- [Required task]: Output the lines of the listing below as a JSON list of strings, with one string per line and blank lines omitted. Leave the pictures out.

(Interface element listing)
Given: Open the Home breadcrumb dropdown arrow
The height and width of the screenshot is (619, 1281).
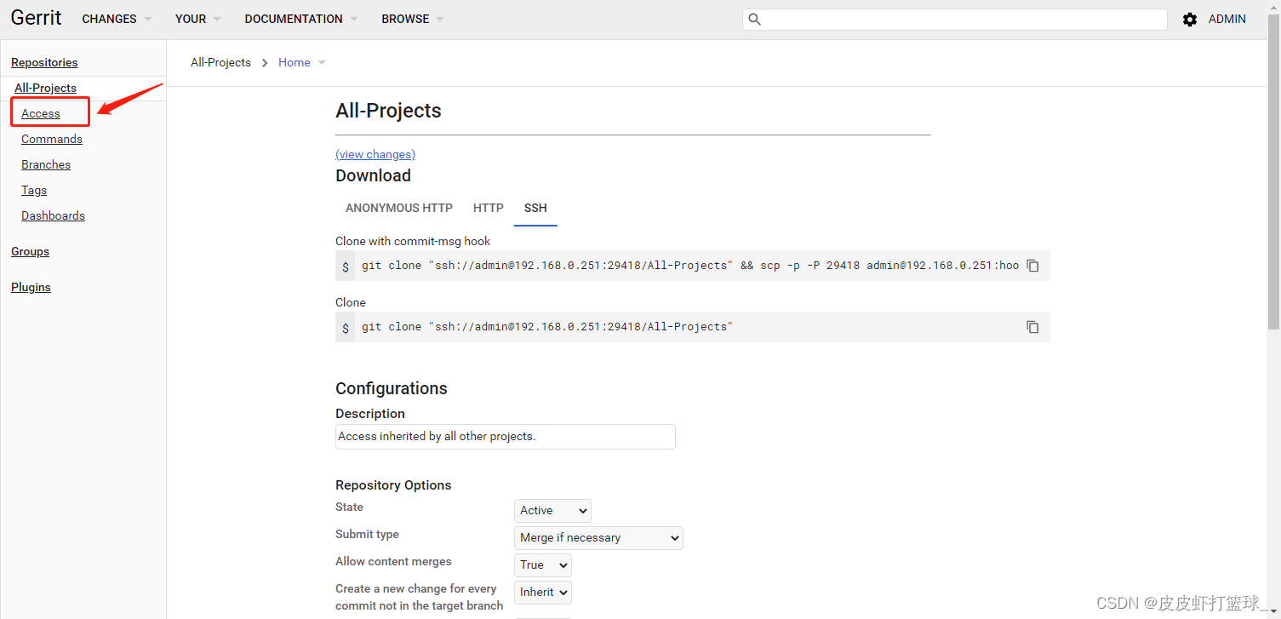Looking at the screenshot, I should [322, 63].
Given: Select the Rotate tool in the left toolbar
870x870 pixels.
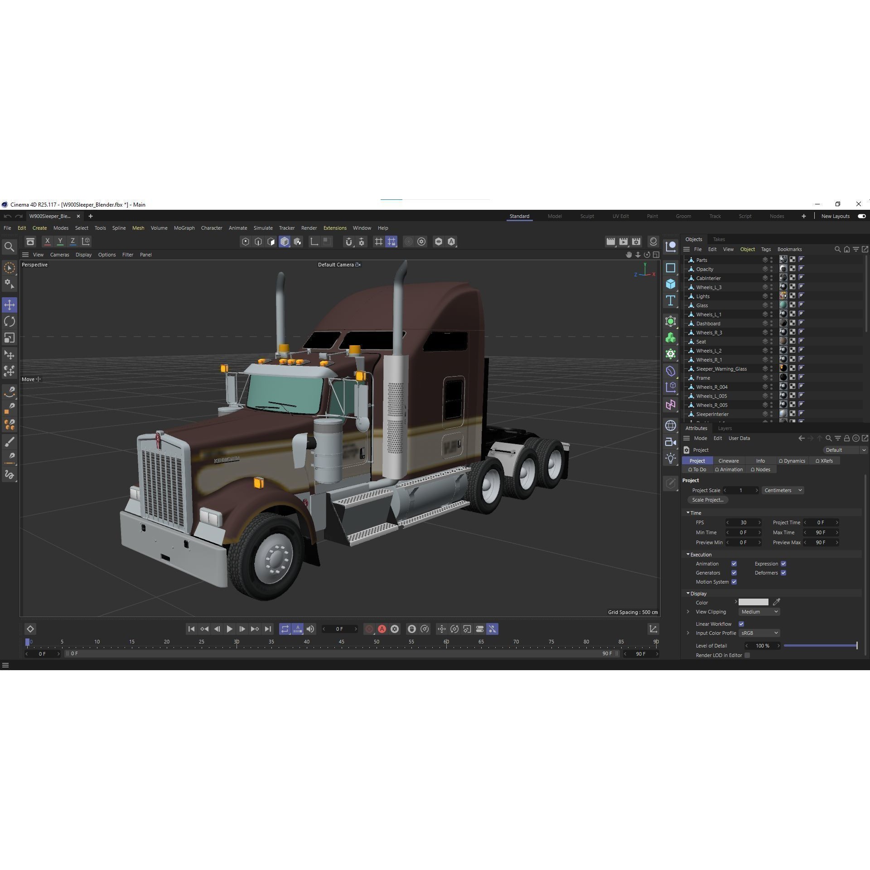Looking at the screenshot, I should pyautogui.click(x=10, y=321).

- [Output for this exercise]:
[
  "Given: Open the Home breadcrumb dropdown arrow",
  "The height and width of the screenshot is (619, 1281).",
  "Looking at the screenshot, I should [322, 63].",
  "Given: Select the Rotate tool in the left toolbar",
  "870x870 pixels.",
  "Looking at the screenshot, I should pyautogui.click(x=10, y=321)."
]